SERVICE MESH

Debugging with a Service Mesh

September 23, 2021 | 14 min read

Table of contents

Service Route Configuration for Issue Mitigation

Here we talk about using a service mesh to debug and mitigate some types of app failures. We’ll be looking at several of the capabilities that service meshes may provide. Each service mesh technology supports a unique set of such capabilities.

We use examples from Linkerd to illustrate the capabilities that service meshes may provide, but the fundamental concepts discussed here will apply to any service mesh.

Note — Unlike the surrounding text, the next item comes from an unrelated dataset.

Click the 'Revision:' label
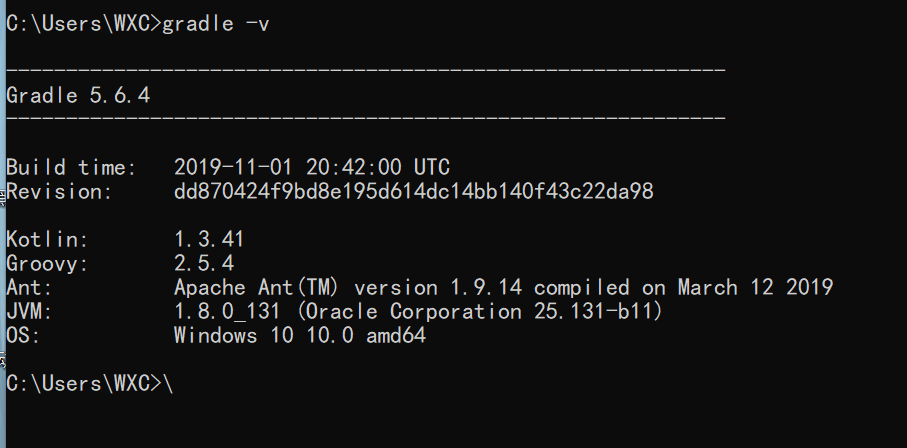907x448 pixels. click(x=60, y=191)
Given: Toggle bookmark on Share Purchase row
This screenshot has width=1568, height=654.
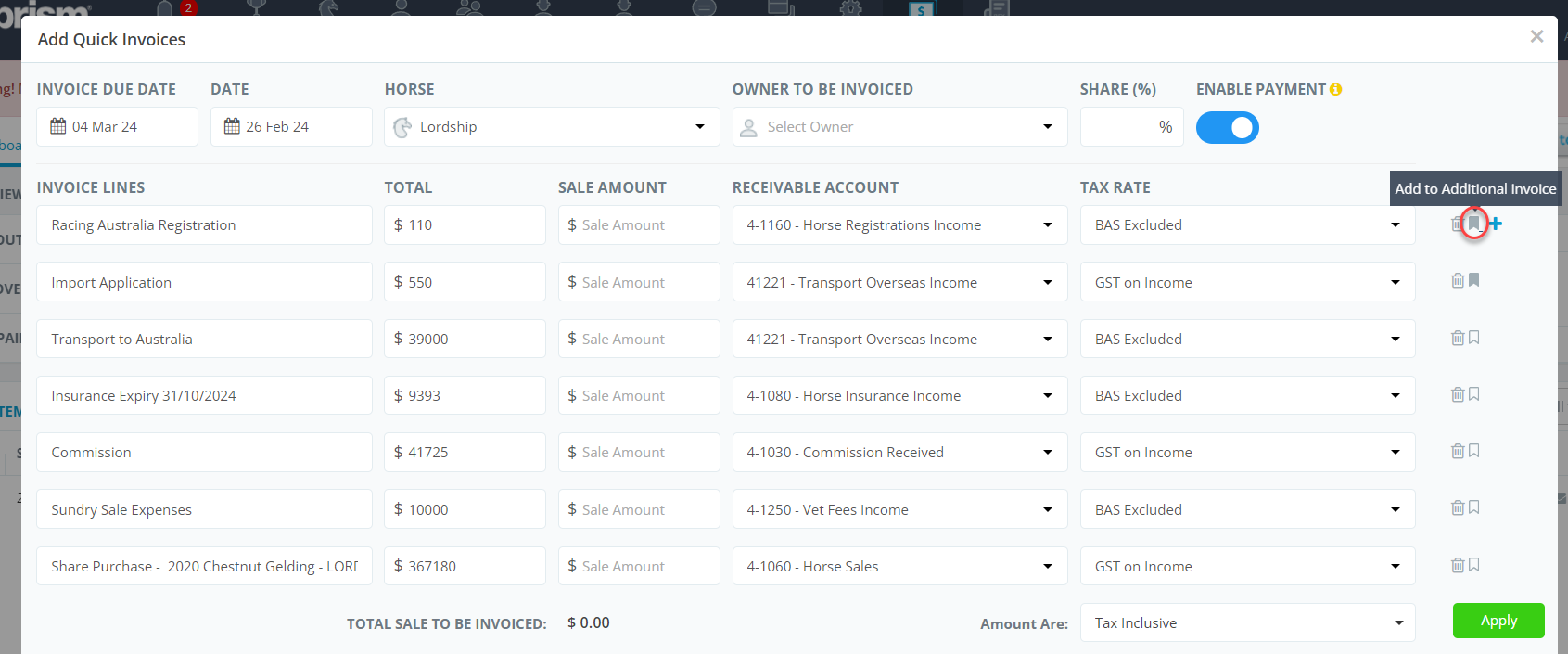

Service Mesh Status Checks

In many situations, it’s helpful to first do a check of the status of the service mesh components. If the mesh itself is having a failure--such as its control plane not working--then app failures you are seeing may actually be caused by a larger problem, and not an issue with the app itself.

Below is an example of possible output from running the

linkerd check

command. Take some time to review each group of checks in this output. There’s a link to the Linkerd documentation for each group of checks so that you can learn more about them and see examples of failures.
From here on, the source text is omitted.